For both reasons, there are two important goals of the proof-of-work function; firstly, it should be as accessible as possible to as many people as possible. The requirement of, or reward from, specialised and uncommon hardware should be minimised. This makes the distribution model as open as possible, and, ideally, makes the act of mining a simple swap from electricity to Ether at roughly the same rate for anyone around the world.
Secondly, it should not be possible to make super-linear profits, and especially not so with a high initial barrier. Such a mechanism allows a well-funded adversary to gain a troublesome amount of the network’s total mining power and as such gives them a super-linear reward (thus skewing distribution in their favour) as well as reducing the network security…
… While ASICs exist for a proof-of-work function, both goals are placed in jeopardy. Because of this, a proof-of-work function that is ASIC-resistant (i.e. difficult or economically inefficient to implement in specialised compute hardware) has been identified as the proverbial silver bullet.

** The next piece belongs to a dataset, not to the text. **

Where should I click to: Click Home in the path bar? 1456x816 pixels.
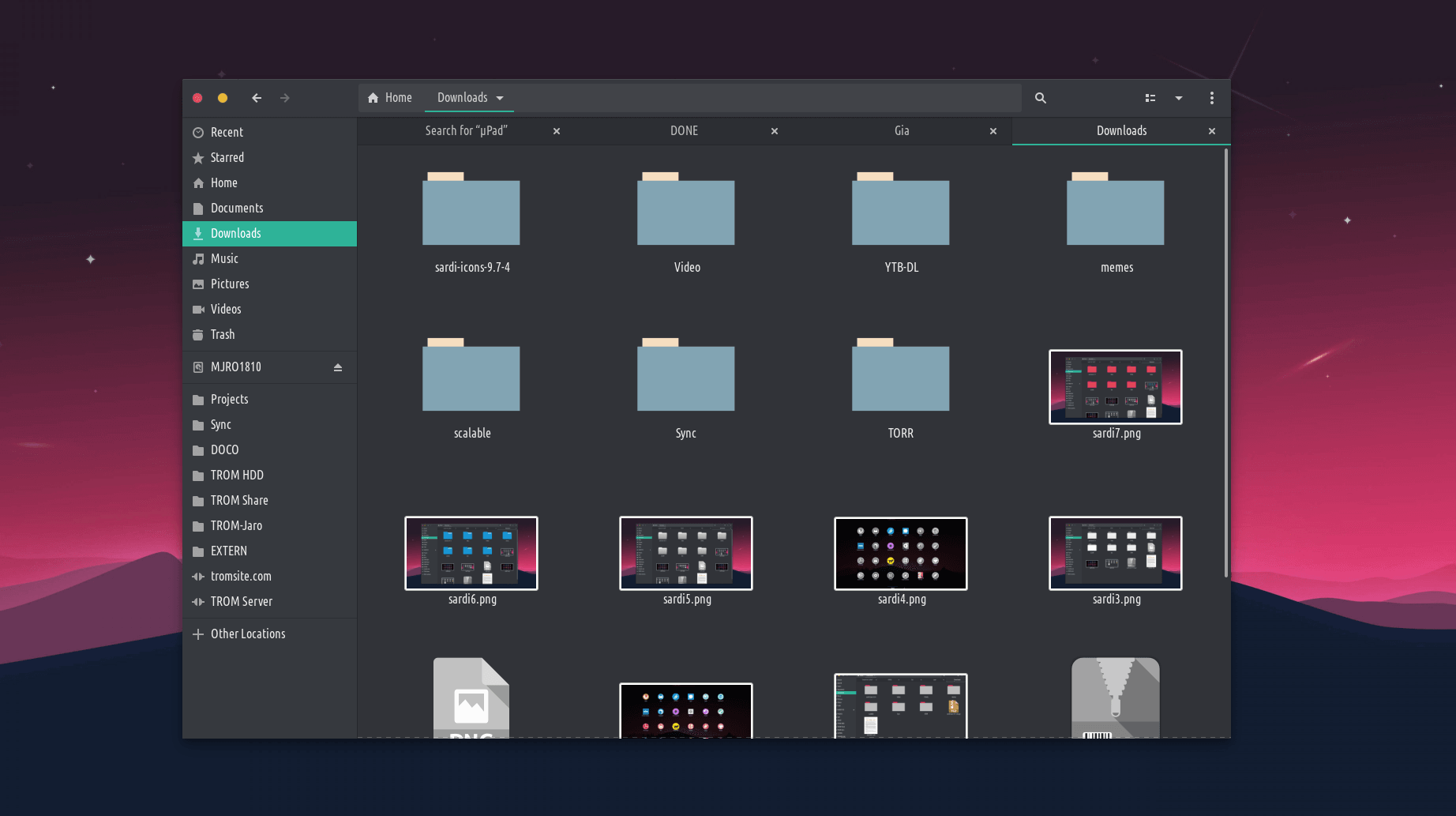point(390,98)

It is from these premises that Ethash was designed as an ASIC-resistant proof-of-work:
Two directions exist for ASIC resistance; firstly make it sequential memory-hard, i.e. engineer the function such that the determination of the nonce requires a lot of memory and bandwidth such that the memory cannot be used in parallel to discover multiple nonces simultaneously. The second is to make the type of computation it would need to do general-purpose; the meaning of “specialised hardware” for a general-purpose task set is, naturally, general purpose hardware and as such commodity desktop computers are likely to be pretty close to “specialised hardware” for the task. For Ethereum 1.0 we have chosen the first path.
5 years of experience with the Ethereum blockchain have demonstrated the success of our approach. This success cannot be taken for granted.
- 11 years of experience with PoW Blockchains have shown a centralization in hardware development, resulting in a few companies controlling the lifecycle of new hardware with limited distribution.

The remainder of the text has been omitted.